Robin’s Thoughts
Pick a Lane

“Pick a lane,” my acting coach says. Repeatedly. So often, in fact, that I’ve started to hear it in my dreams. Apparently, “pick a lane” is shorthand for: “Have a feeling. Any feeling. Just pick one and commit to it.”
It’s become a bit of a theme in my life lately. In scene work, I tend to respond like I’m applying for the position of Reasonable Human in a Crisis. I take bad news and immediately start issuing solutions. No visible reaction, no dramatic gasp, no slumping to the floor. Just a calm, measured, vaguely upbeat response.
Take a recent scene: my partner (playing my husband) announces he’s just lost his job. I nod sympathetically, offer a few solid job search ideas, and plow right into problem-solving mode like we’re co-hosting a podcast called Let’s Get Through This With Grace and Efficiency. It turns out I violated two cardinal rules of improv:
1. React. This is, after all, supposed to be news. New news. Unexpected news. News that might merit surprise, anger, fear, or at the very least, a slightly raised eyebrow.
2. Don’t fix it. Not in improv. The whole point is to explore the mess, not sweep it up. Go bigger. Go weirder. Make it worse, even. Say the unexpected thing—the thing that makes the audience lean forward and think, “Well, that’s not what I thought she’d say.”
Improv, as it turns out, isn’t just about being funny or fast on your feet. It’s about emotional honesty, presence, and yes—creativity. It stretches muscles we don’t use much as adults, especially those of us who pride ourselves on being composed, rational, and perpetually unruffled. It makes you listen more deeply—to tone, to timing, to the pause after the line and what isn’t being said.

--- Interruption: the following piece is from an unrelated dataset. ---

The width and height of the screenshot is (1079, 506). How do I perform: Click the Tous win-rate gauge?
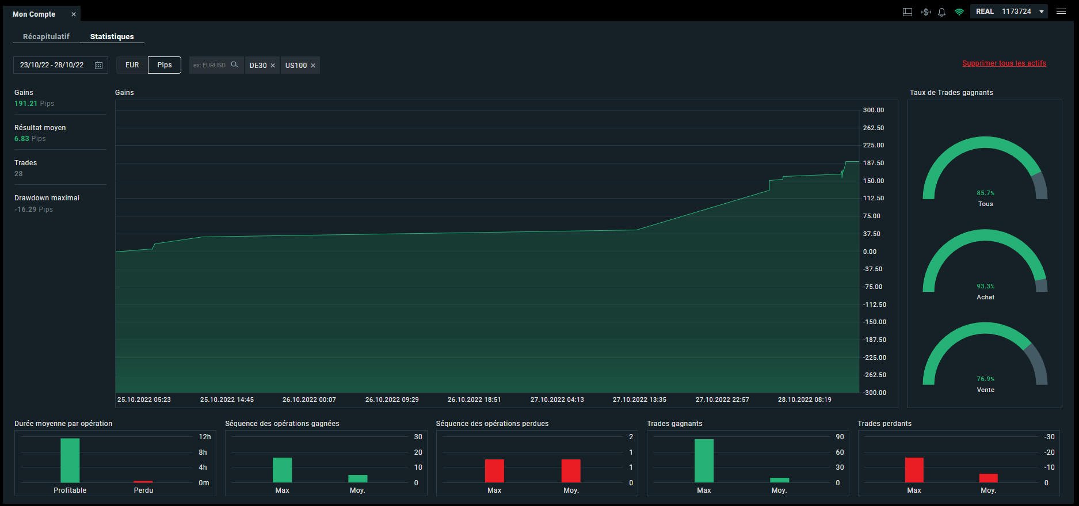tap(985, 168)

Now, I’m not suggesting we start heightening every minor mishap in real life into a full-blown soap opera. You don’t need to turn “we’re out of oat milk” into a tearful monologue. But there is something to be said for reacting—for being present enough to feel something and let it show.
So maybe that’s the real takeaway: not just “pick a lane” for the sake of performance, but for the sake of connection. Because flatlining your emotions might make things easier, smoother, tidier—but it also makes things duller. Less human.
And in both improv and life, being a little more emotionally honest might just make the whole experience richer. More vivid. More… alive.